- [MATERIAL PROVIDED]
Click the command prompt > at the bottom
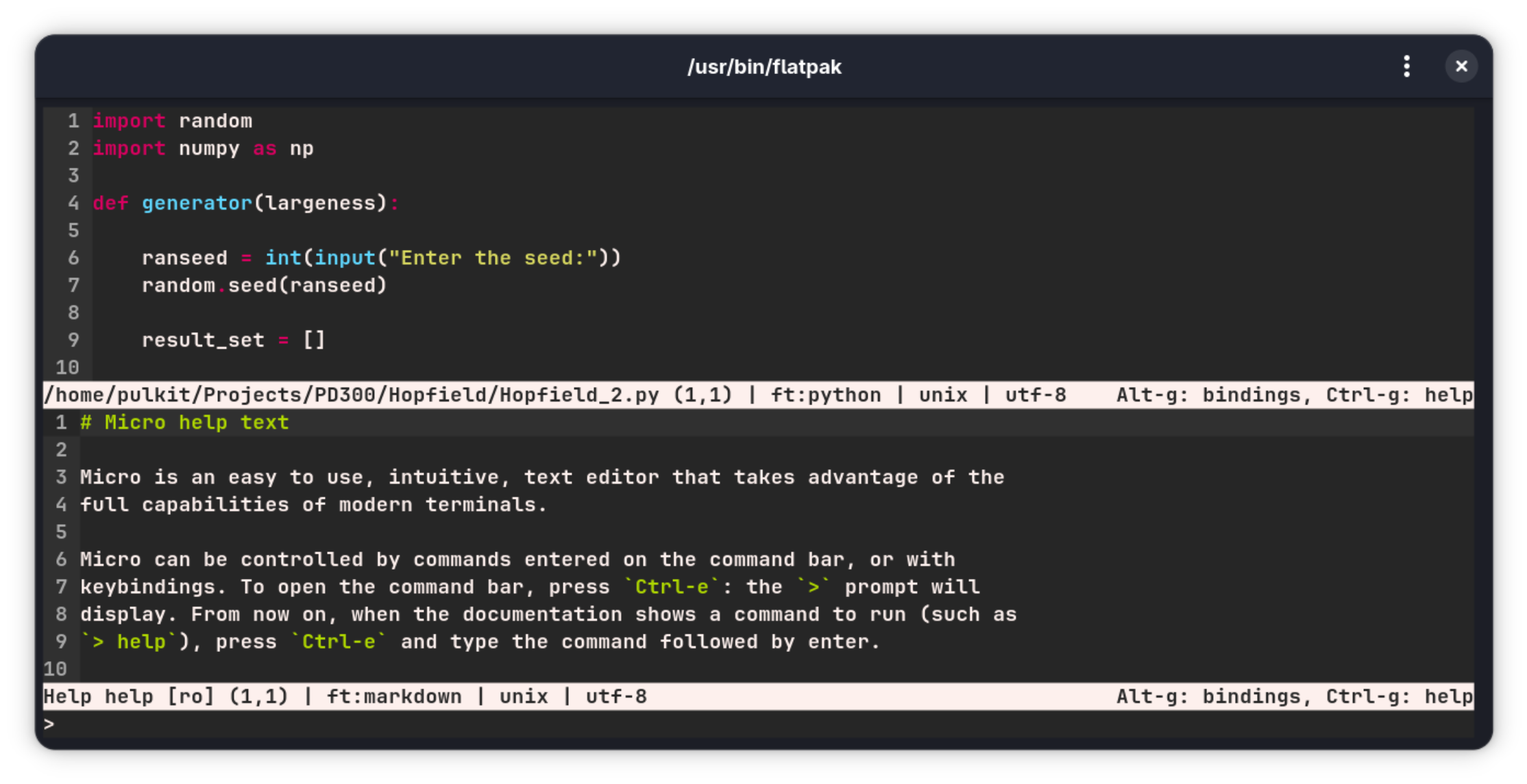The height and width of the screenshot is (784, 1527). (49, 724)
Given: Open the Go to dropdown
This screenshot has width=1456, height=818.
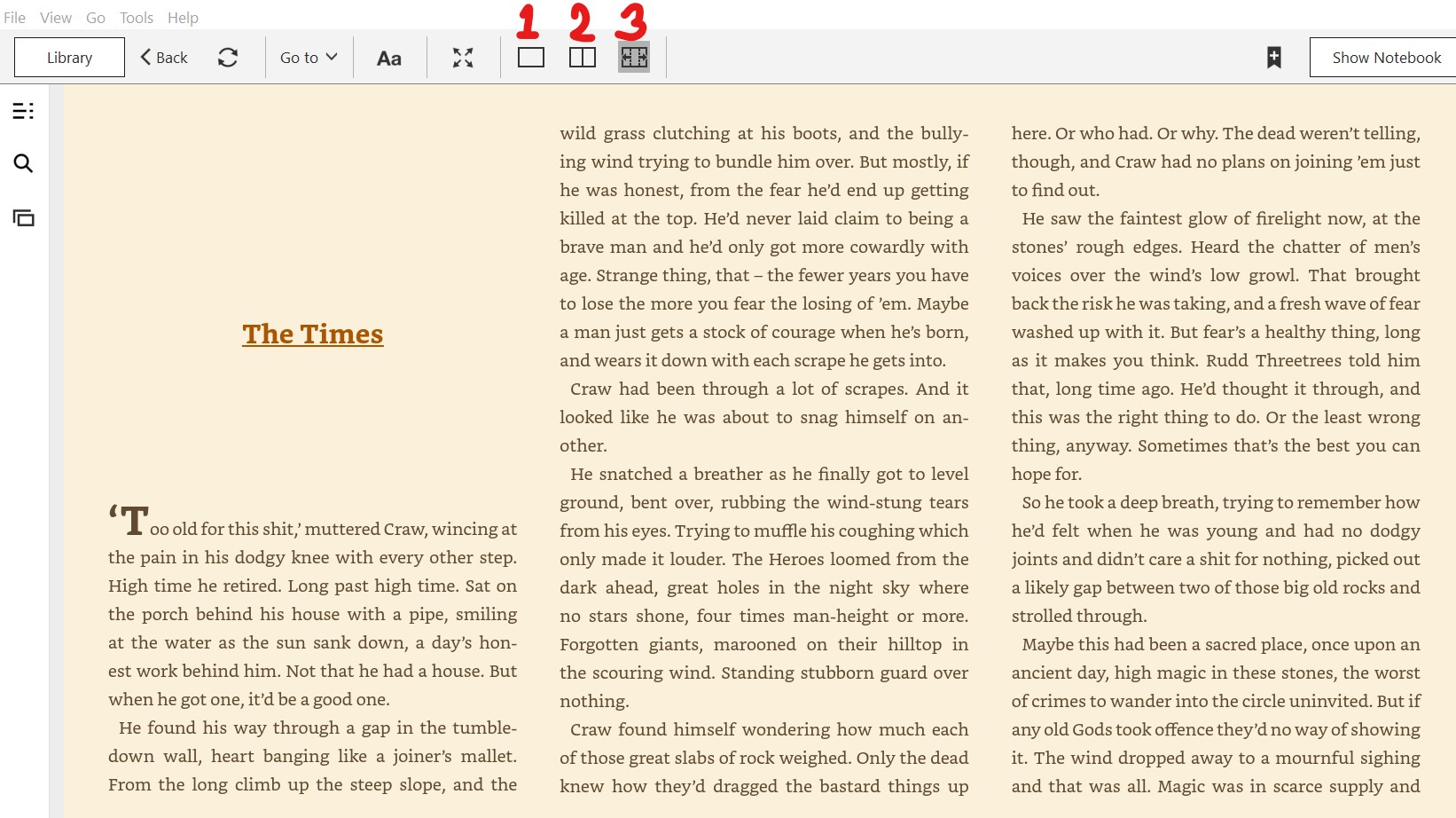Looking at the screenshot, I should (x=307, y=57).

- [EXERCISE PROMPT] Each record should be given again exactly, with no picture carried over.

- [SOLUTION TO THIS EXERCISE]
Click the command prompt > at the bottom
The height and width of the screenshot is (784, 1527). (49, 724)
Given: Open the Go to dropdown
This screenshot has width=1456, height=818.
Looking at the screenshot, I should (x=307, y=57).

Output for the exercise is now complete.